## [Exercise]
For the word "indicator", return each line of the data in which it occurs.

*** Data Section Begins ***

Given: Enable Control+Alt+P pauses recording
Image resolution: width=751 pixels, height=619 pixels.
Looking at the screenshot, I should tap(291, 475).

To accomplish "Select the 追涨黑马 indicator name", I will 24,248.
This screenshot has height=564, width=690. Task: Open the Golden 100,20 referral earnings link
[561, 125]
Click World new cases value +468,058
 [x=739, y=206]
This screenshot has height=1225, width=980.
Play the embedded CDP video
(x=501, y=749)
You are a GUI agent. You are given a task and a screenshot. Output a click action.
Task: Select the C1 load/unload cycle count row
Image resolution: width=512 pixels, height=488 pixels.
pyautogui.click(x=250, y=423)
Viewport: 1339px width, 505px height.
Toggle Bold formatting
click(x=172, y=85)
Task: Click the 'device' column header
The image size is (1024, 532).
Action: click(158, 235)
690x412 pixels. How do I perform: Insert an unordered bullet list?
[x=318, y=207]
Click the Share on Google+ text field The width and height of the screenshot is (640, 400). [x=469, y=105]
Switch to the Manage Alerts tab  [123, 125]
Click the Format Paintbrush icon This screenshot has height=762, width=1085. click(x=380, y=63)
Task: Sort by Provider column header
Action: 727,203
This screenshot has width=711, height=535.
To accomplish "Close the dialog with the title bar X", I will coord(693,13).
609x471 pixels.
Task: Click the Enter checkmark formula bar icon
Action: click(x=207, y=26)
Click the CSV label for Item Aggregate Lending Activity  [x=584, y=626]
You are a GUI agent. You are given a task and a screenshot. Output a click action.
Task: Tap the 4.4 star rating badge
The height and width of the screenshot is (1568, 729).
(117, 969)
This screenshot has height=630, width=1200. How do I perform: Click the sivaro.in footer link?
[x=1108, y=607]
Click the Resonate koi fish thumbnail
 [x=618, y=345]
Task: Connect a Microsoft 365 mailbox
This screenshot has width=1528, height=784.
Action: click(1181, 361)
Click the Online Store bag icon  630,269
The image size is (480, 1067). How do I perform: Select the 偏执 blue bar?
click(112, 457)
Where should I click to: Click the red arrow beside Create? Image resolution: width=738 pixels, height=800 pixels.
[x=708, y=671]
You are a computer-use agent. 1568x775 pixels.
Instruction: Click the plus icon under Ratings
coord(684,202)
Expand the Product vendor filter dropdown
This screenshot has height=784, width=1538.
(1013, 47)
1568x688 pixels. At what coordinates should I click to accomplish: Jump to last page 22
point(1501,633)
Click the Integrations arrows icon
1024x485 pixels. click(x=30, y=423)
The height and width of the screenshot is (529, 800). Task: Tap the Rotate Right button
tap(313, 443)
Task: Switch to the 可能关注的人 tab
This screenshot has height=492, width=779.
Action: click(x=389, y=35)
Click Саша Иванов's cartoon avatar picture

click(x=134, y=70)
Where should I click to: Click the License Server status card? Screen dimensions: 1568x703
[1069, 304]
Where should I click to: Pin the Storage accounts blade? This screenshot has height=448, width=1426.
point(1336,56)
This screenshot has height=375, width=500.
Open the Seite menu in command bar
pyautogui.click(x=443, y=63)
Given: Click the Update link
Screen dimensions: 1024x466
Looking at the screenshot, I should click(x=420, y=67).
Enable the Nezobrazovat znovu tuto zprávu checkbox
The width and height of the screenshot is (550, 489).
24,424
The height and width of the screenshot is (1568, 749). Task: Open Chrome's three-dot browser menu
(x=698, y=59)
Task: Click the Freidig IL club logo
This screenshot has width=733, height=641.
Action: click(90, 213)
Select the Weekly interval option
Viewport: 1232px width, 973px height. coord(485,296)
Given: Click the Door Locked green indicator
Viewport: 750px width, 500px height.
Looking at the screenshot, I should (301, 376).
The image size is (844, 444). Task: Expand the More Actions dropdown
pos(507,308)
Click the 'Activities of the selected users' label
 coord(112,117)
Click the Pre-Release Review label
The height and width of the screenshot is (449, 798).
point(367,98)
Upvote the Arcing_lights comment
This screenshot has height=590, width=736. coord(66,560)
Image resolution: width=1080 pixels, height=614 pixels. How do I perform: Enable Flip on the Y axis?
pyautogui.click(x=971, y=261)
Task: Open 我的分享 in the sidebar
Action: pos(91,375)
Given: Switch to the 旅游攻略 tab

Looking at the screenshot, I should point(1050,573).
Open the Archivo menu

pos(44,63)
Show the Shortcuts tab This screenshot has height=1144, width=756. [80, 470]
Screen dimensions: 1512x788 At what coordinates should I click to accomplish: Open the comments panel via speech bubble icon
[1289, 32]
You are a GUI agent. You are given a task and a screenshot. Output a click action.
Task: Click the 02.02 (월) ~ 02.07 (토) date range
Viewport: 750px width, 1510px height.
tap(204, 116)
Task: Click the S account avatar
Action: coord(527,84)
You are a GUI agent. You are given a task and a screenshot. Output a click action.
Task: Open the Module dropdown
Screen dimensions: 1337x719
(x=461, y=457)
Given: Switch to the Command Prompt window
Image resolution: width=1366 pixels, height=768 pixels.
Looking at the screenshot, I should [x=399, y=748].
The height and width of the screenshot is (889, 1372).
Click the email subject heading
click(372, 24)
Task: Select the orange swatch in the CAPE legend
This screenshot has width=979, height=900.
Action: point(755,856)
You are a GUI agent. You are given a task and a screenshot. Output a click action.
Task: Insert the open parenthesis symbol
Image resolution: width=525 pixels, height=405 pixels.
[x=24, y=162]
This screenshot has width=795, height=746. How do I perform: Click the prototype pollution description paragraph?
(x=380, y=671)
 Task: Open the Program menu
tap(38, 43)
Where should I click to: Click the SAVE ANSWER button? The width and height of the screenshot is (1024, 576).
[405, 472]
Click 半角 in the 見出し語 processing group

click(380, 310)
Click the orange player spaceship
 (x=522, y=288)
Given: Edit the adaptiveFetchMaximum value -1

*** Data Section Ends ***

## [Answer area]
To accomplish "Select the 追涨黑马 indicator name", I will 24,248.
Given: Click the Door Locked green indicator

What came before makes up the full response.